Cuttin-Edge, On-the-Spot Reporting

Have You Seen?


There are watershed moments that can mark a shift in a company's direction. Certainly, when Tidal Audio of Germany introduced their Sunray loudspeaker back in 2003, that product informed Tidal's offerings for almost a decade. But time and technology march on, and yesterday's flagship is, well, yesterday's news. The brand-new Tidal Agoria might just signal the next watershed moment in Tidal's relatively short history of competing in the Age of the Superspeaker.

Jörn Janczak with the Agoria

The release of the 450-pound, three-way floorstanding Agoria (68,000€ per pair) represents a number of evolutionary advancements in Tidal's loudspeaker technology. Jörn Janczak, chief everything at Tidal, was quite excited about its development. He shared a number of observations with me, and I could clearly sense his enthusiasm for the capabilities of this speaker: "When you see this more-than-200kg beauty, all its little details, these super-expensive drivers and so on, I hope you will see this is a very serious statement from us when it comes to superspeakers."

Tidal Agoria

I was more than curious, so I asked a few questions of Janczak in the days leading up to High End. I set out to learn as much as possible about the Agoria -- the technology contained within and the thought process behind it. Janczak started with a nice summation of the design: "The drivers, configuration, and cabinet are designed to reproduce a signal that is clean, fast, and most accurate. We downsized the symmetrical four-bass-driver configuration of the Sunray -- a technology we have been using for ten years -- to a unique concept of 2 x 11" woofers and 3 x 11" passive radiators: two side-firing ones and one extremely low-tuned back-firing one. With this configuration the room modes are excited in a very even way, without the typical first hard reflection from the ground. Also, we use newly designed midwoofers and tweeters -- you will find them only in the Tidal Agoria. All these drivers are housed in a stiff and yet resonance-absorbing cabinet made out of Tiralit. The Agoria also has our flexible Varioterminal technology of the Sunray and therefore allows a lot of flexibility for all different kinds of rooms and/or tastes, and offers altogether eight different adjustments to play with, plus an all-active amplification option with our Tidal amplifiers and LPX technology. It also uses the latest version of our Unopulse crossover design, where we do combine a step response with the most minimal direction changes and a mostly flat frequency response. All in all, the Agoria is a logical next-step evolution of what we have accomplished with our speakers over the last decade."

Agoria feet

It seems almost every serious loudspeaker manufacturer involved in the extremely competitive world of superspeakers has moved away from cabinets constructed of MDF -- the ubiquitous medium-density fiberboard -- and into something more exotic and, hopefully, better performing. Tidal has introduced what they refer to as Tiralit material in the Agoria, and I asked Janczak to tell us about it. "Tiralit is a seven-layer compound made out of organic and polymeric materials, which we compress with many tons to make very heavy boards," he said. "We did a lot of research with tactile transducers and test cabinets to check resonance control, rigidity, and energy-storage effects -- simply to give all our drivers a proper housing so that only the diaphragm moves backwards and forwards without any overlay effect. We are working to bring Tiralit, sooner or later, to all Tidal speaker models."

Tidal listening room

The highest-value-for-money speaker in the Tidal line has oft been said to be the Contriva Diacera. I asked Janczak to tell me how the Agoria betters it, to which he replied: "If better means even closer to the signal than the Contriva Diacera, then, yes, it is [better]. It plays deeper, has more dynamic headroom and higher resolution; it simply changes the signal even less than a Contriva Diacera. But these two models do not compete with each other since the sheer size (40cm-plus height) and weight (almost twice as much) is in a whole different class. Therefore, it can sonically cover way bigger rooms than the Contriva Diacera."

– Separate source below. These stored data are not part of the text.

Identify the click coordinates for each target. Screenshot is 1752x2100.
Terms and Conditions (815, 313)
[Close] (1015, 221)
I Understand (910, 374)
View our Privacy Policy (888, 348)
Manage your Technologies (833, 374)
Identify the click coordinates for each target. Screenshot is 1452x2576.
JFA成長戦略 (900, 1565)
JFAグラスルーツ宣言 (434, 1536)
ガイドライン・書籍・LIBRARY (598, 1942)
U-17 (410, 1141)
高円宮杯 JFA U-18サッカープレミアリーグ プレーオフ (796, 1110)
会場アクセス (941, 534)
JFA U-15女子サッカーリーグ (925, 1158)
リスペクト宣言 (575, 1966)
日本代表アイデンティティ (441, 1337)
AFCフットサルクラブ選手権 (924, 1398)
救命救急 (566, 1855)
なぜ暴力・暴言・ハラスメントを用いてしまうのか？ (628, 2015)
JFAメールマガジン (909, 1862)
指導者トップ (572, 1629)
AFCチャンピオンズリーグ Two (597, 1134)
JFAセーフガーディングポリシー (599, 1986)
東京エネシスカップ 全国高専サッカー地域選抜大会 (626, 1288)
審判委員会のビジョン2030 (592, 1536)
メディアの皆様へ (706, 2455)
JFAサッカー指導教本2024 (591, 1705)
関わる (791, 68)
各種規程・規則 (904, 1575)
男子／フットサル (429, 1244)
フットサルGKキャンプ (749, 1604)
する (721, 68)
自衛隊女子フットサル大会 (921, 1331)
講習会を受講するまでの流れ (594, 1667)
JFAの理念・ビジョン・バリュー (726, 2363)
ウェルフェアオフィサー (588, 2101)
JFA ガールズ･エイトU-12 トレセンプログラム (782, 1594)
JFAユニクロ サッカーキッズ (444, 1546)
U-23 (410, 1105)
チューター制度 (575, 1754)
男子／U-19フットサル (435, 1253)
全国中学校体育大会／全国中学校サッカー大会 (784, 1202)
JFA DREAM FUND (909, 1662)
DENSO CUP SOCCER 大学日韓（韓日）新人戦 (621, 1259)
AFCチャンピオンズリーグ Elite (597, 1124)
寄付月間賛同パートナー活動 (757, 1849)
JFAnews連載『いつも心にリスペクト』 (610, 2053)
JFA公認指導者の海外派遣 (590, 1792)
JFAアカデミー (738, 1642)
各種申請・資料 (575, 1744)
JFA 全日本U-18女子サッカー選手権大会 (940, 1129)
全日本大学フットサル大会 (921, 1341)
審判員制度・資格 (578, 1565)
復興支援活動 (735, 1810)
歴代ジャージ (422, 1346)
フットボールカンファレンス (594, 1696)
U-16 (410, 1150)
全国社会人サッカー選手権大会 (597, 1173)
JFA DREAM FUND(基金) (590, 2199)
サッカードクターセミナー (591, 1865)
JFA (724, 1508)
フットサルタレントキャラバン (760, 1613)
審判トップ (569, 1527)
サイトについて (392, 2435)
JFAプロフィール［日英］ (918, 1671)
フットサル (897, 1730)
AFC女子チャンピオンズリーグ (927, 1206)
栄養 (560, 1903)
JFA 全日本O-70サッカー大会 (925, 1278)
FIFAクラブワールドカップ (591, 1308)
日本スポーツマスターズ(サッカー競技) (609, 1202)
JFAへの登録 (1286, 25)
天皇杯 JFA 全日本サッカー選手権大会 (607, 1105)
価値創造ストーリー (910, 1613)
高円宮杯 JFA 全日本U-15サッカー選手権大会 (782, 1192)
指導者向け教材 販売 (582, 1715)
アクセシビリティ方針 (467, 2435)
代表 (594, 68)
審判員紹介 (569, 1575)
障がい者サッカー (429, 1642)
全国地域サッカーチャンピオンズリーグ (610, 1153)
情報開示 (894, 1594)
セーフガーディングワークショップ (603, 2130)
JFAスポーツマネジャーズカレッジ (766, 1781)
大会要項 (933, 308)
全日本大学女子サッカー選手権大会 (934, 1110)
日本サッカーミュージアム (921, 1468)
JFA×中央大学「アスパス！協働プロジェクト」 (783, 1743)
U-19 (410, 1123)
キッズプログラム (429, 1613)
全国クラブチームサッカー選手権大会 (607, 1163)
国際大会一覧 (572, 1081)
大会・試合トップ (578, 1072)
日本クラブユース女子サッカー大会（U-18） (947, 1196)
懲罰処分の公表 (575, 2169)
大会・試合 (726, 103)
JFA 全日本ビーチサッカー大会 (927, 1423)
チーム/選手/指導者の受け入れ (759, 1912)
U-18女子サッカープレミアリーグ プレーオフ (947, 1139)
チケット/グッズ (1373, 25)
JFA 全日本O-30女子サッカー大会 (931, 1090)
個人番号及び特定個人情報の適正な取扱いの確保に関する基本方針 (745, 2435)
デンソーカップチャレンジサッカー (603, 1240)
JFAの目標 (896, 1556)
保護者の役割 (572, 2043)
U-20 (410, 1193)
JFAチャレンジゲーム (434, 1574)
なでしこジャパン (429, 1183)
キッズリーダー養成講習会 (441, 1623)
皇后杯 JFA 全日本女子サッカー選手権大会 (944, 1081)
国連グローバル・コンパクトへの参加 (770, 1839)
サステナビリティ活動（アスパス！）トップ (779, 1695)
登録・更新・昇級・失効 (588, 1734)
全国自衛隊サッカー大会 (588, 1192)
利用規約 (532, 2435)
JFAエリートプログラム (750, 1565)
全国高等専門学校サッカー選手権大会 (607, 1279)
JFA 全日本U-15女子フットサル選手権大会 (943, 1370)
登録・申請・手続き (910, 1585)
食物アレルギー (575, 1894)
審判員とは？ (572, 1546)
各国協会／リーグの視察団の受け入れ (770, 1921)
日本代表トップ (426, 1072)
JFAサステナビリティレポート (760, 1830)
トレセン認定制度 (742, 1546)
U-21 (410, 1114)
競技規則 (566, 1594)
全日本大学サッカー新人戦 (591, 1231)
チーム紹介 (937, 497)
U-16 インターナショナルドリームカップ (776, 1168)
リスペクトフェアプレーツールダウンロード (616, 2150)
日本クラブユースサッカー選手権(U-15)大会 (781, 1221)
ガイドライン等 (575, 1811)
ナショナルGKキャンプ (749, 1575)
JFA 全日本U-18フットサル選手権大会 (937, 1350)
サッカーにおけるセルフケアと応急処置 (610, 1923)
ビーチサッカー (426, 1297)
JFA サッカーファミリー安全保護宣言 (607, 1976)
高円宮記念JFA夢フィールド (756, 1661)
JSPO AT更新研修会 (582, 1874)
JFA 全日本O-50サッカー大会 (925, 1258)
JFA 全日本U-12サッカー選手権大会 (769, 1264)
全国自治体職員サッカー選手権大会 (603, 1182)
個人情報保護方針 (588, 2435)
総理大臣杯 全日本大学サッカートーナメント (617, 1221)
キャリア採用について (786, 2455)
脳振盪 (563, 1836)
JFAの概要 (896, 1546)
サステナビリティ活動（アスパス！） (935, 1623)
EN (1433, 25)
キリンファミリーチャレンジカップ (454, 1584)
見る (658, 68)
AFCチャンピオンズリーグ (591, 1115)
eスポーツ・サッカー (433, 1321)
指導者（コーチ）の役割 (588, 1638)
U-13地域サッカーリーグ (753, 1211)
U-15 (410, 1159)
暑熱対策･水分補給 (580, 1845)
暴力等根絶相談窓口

Janczak's last statement convinced me that the Agoria represents an exciting next step for Tidal, and perhaps will lead them to even greater accomplishments -- impressive stuff from this relatively young audio company. "One can easily recognize this speaker as a Tidal speaker, but it also gives a hint of what one can expect from us in the coming years," he said. All audiophile eyes -- and ears -- should be fixed on Tidal.